The Most Common Natural Disaster

Jake Buckland Dangers & Hazards

The Most Common Natural Disaster

When we start talking about natural disasters, most people think of the biggies: hurricanes, earthquakes and tsunamis. Those are the ones which give people fear, and rightly so, because they claim a lot of lives and do a huge amount of damage. But there is a much more common natural disaster; one which millions of people face, each and every year… it’s called winter.

Actually, it’s winter storms and cold that are the problem. Every year we hear of people who die in the wintertime, literally freezing to death. Often, this is caused by some winter storm knocking down power lines, so that the people who die don’t have heat in their homes. This is especially risky for the elderly on fixed incomes, as they often have underlying health issues and may not be eating all that well.

A heavy winter storm does a number of things, when it rolls in:

  • Makes travel more difficult, if not nearly impossible. People can end up forced to live on what they have in their homes.
  • Can knock down power lines, cutting power to neighborhoods or whole regions. It is harder for repair crews to get to the places where the damage occurred and harder to make the repairs in a storm. So people can end up without power for longer periods of time.
  • Can disrupt communications for the same reason that it knocks down power lines. But even cell phones can be less reliable, as the storm can interfere with radio waves.
  • The above-mentioned problems can cause store closures, making it harder to replenish supplies, even if you can get out.
  • Freeze pipes, leaving people without water.
  • Cause damage to homes, especially roofs.
  • Cause tree branches to break and fall; sometimes on the roofs of houses, causing damage.

This may not seem like enough to cause people to find themselves in a survival situation, but it is. Ever since the beginning of time, mankind has had to prepare for the coming of winter, so as to be able to survive through that time. people who didn’t have enough food stored up to see them through the winter months would often die, serving as a grim warning to everyone else.

The Supplies You Need

The whole planting and harvest cycle is based upon stockpiling enough food to make it through the next winter. Methods of food preservation were also developed to meet this same need. Those who had a good harvest and were successful in preserving their harvest had nothing to worry about during the cold winter months. This led to the development of agricultural technology and ultimately to the beginning of the industrial age.
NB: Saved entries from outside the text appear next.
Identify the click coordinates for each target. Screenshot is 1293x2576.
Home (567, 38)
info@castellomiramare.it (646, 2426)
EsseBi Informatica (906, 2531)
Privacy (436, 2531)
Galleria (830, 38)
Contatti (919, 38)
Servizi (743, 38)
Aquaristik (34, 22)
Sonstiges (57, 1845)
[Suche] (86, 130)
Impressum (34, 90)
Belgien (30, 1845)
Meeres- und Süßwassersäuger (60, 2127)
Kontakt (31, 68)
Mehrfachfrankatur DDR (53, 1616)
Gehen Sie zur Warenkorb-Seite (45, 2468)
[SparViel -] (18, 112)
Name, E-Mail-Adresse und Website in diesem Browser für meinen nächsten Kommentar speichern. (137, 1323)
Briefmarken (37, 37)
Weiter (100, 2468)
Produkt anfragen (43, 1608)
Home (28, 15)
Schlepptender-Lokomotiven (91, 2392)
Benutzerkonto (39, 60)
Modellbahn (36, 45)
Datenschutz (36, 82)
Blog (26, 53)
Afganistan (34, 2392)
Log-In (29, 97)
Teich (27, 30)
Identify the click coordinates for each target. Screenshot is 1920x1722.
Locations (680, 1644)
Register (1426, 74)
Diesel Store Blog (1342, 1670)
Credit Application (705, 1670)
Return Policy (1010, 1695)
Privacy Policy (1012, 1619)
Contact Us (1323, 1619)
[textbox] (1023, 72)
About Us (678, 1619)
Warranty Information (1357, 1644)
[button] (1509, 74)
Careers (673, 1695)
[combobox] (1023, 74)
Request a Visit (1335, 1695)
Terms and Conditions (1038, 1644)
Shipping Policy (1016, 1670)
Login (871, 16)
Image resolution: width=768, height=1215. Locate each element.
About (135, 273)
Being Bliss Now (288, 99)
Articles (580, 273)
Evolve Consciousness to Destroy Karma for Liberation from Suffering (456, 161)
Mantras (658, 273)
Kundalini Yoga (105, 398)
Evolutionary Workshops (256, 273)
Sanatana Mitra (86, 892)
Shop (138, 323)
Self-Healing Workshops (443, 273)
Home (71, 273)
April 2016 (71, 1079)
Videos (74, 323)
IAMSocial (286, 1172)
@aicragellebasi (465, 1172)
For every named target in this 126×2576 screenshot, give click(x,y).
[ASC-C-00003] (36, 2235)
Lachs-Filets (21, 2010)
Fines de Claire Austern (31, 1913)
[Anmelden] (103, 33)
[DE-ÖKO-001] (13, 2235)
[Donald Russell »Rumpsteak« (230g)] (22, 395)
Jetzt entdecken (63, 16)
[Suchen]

Today, we depend on a vast infrastructure and supply system to bring us the things that our ancestors had to provide for themselves. Yet, as we discussed above, a good storm can put an end to all that, if only for a short while. The loss of power, water and sources of supply that a winter storm can bring, can put us in a worse condition than our ancestors.

The solution is to be ready to survive for several days, without the need of that infrastructure and those sources of supply. This is actually easier than one would expect. At the most basic level, we need heat, water and food to survive. This can be provided through a pre-packed emergency kit.

Keeping Yourself Warm

Keep in mind that you are going to need some source of heat during these storms. The easiest way to provide yourself with heat, if the power is out and you don’t have a fireplace, is with a barbecue grille. While manufacturers will tell you not to use these indoors, you can, as long as you have a fireproof floor to set it on and enough air circulation to ensure that you don’t pass out from oxygen deprivation.

Please note that sufficient air circulation is critical in this case. People die from carbon monoxide poisoning, when they have an open fire inside their homes, without proper circulation. That’s why manufacturers of barbecue grilles tell you not to use them indoors. As an added precaution, it would be a good idea to have a battery-operated carbon monoxide detector in the room with the grille. That will warn you before levels of CO get dangerous enough to cause you problems.

Of course, this means that you’re going to have a good stockpile of fuel to keep your grille working. This can be charcoal, gas or just plain firewood, depending on your grille and what you have access to. just make sure you have enough, as well as the means to start it burning.

If you’re forced to depend on such a heat source, you want to limit the area you are trying to heat to one room. Gather everyone there and block off access to the rest of the house, hanging blankets over doorways if necessary. Use coats and blankets to help keep warm, as well, as your bodies will be producing heat. If you can keep that heat in, rather than radiating it out into the air, it is even more effective than trying to heat a room.